▸ ASSIGNED TASK:
The response must consist of the lines from the one holding "Given: Click the 2022 label on time axis" through the final line of the entries, given again exactly and without any pictures.

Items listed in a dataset
=== Begin Enclosure ===
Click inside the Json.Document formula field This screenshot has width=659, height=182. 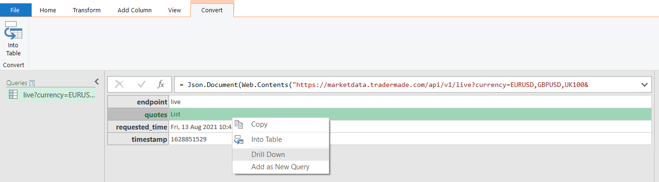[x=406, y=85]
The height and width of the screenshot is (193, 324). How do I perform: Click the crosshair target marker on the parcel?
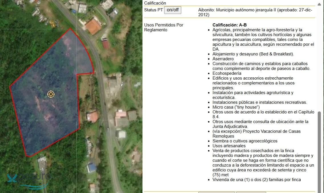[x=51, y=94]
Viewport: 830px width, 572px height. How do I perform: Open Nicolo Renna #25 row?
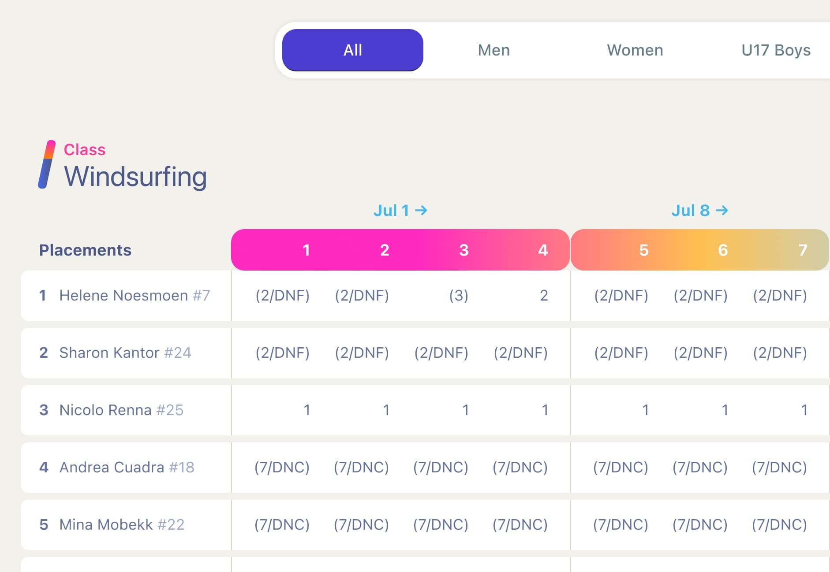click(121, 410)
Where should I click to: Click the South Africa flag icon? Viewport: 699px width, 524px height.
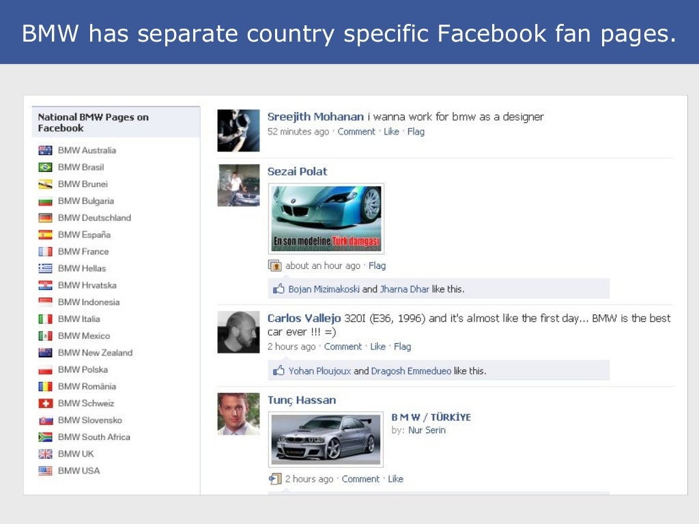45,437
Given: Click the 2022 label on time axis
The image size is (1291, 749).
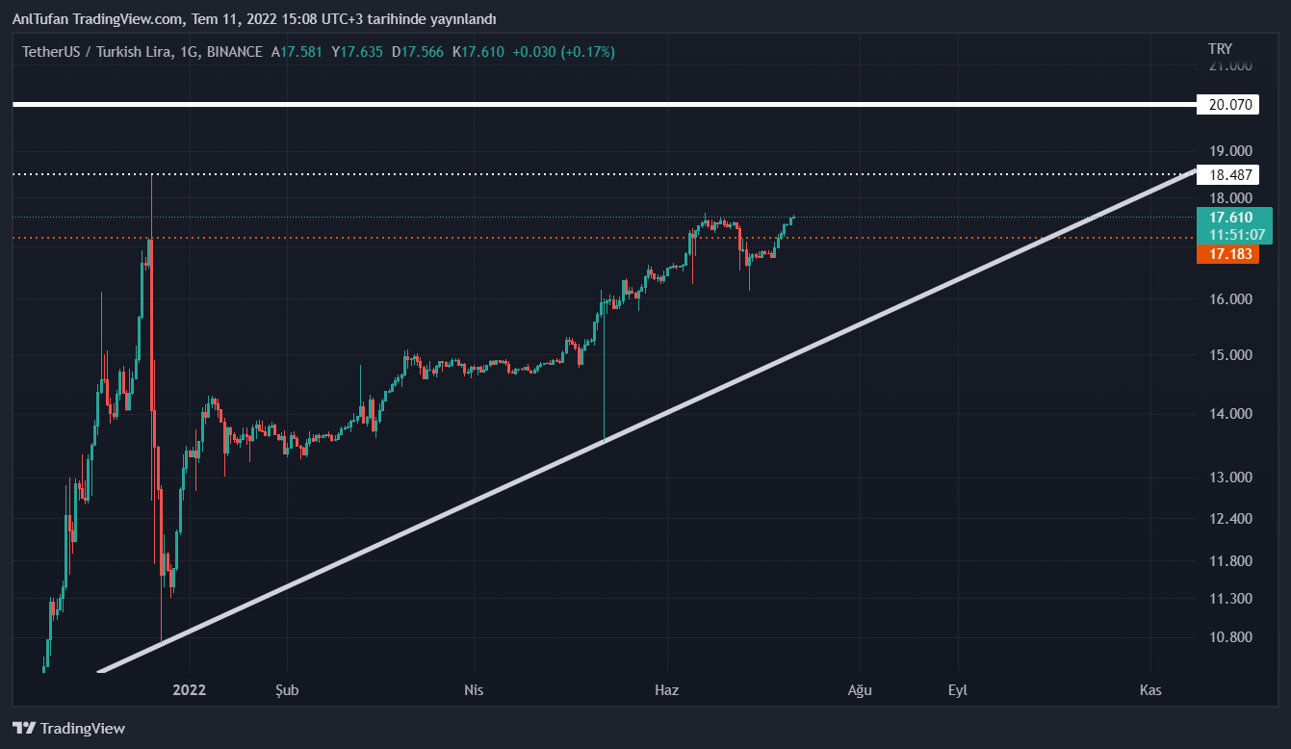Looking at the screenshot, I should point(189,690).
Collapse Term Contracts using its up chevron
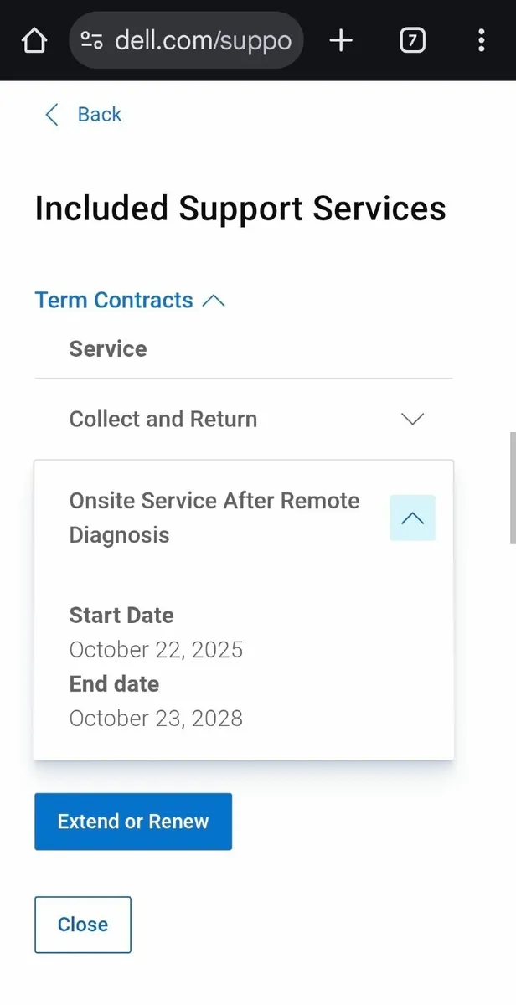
=== End Enclosure ===
▸ OUTPUT BELOW:
Given: Click the 2022 label on time axis
The image size is (1291, 749).
Looking at the screenshot, I should point(189,690).
Collapse Term Contracts using its up chevron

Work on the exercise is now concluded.